"""

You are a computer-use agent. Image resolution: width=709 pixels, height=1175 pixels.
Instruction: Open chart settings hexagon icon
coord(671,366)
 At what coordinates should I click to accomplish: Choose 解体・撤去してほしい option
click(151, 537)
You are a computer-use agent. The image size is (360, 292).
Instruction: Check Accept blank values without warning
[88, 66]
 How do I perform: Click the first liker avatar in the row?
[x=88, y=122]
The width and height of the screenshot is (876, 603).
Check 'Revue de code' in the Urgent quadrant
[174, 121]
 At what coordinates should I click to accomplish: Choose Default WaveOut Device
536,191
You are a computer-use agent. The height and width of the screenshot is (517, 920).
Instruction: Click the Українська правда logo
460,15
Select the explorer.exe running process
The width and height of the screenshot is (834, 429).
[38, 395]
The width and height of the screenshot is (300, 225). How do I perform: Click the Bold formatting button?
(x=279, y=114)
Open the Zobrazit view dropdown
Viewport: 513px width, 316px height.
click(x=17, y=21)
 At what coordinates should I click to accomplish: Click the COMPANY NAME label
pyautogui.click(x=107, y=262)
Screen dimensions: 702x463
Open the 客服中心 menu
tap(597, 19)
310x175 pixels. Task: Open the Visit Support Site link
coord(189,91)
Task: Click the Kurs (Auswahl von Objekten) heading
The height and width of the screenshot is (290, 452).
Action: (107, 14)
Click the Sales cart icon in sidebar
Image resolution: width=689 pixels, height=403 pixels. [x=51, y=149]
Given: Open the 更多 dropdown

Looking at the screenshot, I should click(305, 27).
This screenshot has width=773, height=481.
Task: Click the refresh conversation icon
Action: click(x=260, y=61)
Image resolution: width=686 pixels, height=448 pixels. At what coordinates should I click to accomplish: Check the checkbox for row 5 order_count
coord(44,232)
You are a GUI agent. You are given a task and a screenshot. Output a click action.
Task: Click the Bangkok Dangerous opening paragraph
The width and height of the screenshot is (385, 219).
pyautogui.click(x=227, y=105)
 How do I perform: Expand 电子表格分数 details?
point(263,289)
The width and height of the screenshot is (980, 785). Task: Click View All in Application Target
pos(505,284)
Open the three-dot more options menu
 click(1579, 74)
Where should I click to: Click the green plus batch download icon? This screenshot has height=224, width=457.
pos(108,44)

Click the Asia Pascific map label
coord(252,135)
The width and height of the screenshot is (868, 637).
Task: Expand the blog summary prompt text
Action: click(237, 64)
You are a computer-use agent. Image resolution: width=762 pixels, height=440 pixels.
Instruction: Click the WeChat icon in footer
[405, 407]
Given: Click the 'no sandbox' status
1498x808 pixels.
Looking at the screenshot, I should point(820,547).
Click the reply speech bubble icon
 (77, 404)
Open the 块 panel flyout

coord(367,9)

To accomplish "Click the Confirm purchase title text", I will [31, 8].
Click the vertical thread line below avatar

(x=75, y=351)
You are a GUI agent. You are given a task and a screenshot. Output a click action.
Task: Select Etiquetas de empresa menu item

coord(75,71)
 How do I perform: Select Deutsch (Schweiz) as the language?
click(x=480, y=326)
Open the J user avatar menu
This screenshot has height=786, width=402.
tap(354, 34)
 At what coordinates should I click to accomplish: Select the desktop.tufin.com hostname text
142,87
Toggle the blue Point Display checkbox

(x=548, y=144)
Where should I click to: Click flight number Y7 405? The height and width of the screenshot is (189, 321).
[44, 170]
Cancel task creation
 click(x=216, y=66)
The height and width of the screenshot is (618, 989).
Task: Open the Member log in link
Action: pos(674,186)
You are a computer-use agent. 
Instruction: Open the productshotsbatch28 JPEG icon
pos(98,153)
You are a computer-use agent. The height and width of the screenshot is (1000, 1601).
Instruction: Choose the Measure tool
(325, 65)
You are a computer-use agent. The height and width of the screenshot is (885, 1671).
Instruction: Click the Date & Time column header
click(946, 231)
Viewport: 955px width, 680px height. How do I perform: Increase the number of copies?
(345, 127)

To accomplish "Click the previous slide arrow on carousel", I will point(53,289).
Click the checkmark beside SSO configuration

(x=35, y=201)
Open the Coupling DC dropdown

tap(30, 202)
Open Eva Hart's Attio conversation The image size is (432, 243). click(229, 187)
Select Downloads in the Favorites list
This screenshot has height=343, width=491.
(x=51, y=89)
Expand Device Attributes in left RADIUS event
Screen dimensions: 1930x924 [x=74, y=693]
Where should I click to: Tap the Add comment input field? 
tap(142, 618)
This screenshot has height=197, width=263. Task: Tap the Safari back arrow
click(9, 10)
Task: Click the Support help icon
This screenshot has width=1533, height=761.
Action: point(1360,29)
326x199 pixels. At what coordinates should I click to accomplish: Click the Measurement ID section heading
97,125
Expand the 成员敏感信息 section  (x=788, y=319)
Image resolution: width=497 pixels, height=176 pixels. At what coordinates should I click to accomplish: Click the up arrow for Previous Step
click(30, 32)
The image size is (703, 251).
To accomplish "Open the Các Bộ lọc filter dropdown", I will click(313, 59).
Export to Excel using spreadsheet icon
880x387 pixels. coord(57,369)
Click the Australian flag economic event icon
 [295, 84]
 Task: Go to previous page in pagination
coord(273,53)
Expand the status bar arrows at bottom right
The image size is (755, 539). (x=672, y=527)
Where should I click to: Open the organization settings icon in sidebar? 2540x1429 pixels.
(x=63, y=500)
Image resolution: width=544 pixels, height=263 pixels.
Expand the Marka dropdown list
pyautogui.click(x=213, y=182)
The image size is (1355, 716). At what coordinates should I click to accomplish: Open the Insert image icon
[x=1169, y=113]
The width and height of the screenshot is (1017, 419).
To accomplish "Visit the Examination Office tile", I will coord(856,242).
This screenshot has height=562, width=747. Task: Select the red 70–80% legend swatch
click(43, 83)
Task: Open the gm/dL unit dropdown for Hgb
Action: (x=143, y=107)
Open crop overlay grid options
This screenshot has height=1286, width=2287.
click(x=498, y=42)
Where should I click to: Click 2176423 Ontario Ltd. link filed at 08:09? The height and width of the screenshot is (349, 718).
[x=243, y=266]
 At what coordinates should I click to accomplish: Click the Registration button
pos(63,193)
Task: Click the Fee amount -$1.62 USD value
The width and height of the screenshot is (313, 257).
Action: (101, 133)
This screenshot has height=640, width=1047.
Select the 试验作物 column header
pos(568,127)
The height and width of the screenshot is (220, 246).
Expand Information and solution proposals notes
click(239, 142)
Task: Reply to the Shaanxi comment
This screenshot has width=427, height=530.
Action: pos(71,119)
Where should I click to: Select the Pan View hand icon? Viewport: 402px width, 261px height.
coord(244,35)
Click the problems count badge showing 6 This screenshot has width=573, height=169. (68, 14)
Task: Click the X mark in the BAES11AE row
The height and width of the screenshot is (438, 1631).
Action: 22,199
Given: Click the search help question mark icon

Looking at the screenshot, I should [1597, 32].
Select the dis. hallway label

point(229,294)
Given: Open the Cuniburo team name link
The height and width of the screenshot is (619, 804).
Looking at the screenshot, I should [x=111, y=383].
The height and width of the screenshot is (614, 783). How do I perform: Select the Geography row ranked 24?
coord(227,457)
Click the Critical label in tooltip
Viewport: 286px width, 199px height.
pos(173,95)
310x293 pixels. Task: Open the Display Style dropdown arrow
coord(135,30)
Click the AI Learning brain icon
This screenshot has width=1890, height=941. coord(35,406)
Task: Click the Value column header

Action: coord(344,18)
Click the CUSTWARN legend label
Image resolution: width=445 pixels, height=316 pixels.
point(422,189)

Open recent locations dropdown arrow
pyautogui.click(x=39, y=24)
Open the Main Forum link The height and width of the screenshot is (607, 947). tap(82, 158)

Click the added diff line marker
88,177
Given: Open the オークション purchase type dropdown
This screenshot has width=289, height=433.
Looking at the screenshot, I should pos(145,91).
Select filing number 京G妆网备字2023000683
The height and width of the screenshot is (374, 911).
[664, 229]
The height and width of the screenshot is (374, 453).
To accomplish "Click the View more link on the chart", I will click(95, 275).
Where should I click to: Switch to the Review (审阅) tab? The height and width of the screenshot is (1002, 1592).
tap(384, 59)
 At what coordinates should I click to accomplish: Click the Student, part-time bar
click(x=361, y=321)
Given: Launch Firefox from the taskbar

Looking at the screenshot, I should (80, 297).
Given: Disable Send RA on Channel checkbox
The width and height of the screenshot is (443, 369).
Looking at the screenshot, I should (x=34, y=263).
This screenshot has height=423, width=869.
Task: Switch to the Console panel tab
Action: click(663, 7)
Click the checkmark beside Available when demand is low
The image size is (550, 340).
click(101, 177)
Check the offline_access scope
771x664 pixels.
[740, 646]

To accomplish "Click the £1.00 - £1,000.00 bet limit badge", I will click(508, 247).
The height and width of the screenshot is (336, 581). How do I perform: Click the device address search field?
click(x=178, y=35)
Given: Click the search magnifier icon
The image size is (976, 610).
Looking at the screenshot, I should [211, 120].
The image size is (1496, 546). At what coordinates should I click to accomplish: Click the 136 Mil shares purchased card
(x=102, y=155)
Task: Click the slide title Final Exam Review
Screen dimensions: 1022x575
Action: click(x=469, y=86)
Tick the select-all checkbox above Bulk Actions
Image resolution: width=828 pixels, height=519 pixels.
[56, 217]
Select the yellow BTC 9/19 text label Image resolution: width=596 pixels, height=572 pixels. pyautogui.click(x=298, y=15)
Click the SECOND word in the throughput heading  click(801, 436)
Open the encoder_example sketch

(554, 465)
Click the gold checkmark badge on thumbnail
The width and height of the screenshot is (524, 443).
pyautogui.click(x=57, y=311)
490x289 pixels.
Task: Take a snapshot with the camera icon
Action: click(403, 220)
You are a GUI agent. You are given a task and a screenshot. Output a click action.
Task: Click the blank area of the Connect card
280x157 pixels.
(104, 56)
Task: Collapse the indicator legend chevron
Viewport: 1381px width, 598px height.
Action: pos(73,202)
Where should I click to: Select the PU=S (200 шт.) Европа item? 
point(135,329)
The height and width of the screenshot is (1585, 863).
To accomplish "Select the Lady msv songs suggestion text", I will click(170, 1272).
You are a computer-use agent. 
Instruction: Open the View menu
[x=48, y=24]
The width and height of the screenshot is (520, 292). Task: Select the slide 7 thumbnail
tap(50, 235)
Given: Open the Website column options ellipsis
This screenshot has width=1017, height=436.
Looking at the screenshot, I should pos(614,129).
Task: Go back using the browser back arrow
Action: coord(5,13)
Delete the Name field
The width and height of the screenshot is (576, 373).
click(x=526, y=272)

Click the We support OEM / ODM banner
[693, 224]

"""

▶ What is being asked
Rewrite only the part that opens with the line containing "Open the three-dot more options menu" and closes with the line containing "I will point(53,289).", substituting "Ruler" for "Measure" and keeping everything else unchanged.

▶ Answer for this exercise
Open the three-dot more options menu
 click(1579, 74)
Where should I click to: Click the green plus batch download icon? This screenshot has height=224, width=457.
pos(108,44)

Click the Asia Pascific map label
coord(252,135)
The width and height of the screenshot is (868, 637).
Task: Expand the blog summary prompt text
Action: click(237, 64)
You are a computer-use agent. Image resolution: width=762 pixels, height=440 pixels.
Instruction: Click the WeChat icon in footer
[405, 407]
Given: Click the 'no sandbox' status
1498x808 pixels.
Looking at the screenshot, I should point(820,547).
Click the reply speech bubble icon
 (77, 404)
Open the 块 panel flyout

coord(367,9)

To accomplish "Click the Confirm purchase title text", I will [31, 8].
Click the vertical thread line below avatar

(x=75, y=351)
You are a GUI agent. You are given a task and a screenshot. Output a click action.
Task: Select Etiquetas de empresa menu item

coord(75,71)
 How do I perform: Select Deutsch (Schweiz) as the language?
click(x=480, y=326)
Open the J user avatar menu
This screenshot has height=786, width=402.
tap(354, 34)
 At what coordinates should I click to accomplish: Select the desktop.tufin.com hostname text
142,87
Toggle the blue Point Display checkbox

(x=548, y=144)
Where should I click to: Click flight number Y7 405? The height and width of the screenshot is (189, 321).
[44, 170]
Cancel task creation
 click(x=216, y=66)
The height and width of the screenshot is (618, 989).
Task: Open the Member log in link
Action: pos(674,186)
You are a computer-use agent. 
Instruction: Open the productshotsbatch28 JPEG icon
pos(98,153)
You are a computer-use agent. The height and width of the screenshot is (1000, 1601).
Instruction: Choose the Ruler tool
(325, 65)
You are a computer-use agent. The height and width of the screenshot is (885, 1671).
Instruction: Click the Date & Time column header
click(946, 231)
Viewport: 955px width, 680px height. How do I perform: Increase the number of copies?
(345, 127)

To accomplish "Click the previous slide arrow on carousel", I will point(53,289).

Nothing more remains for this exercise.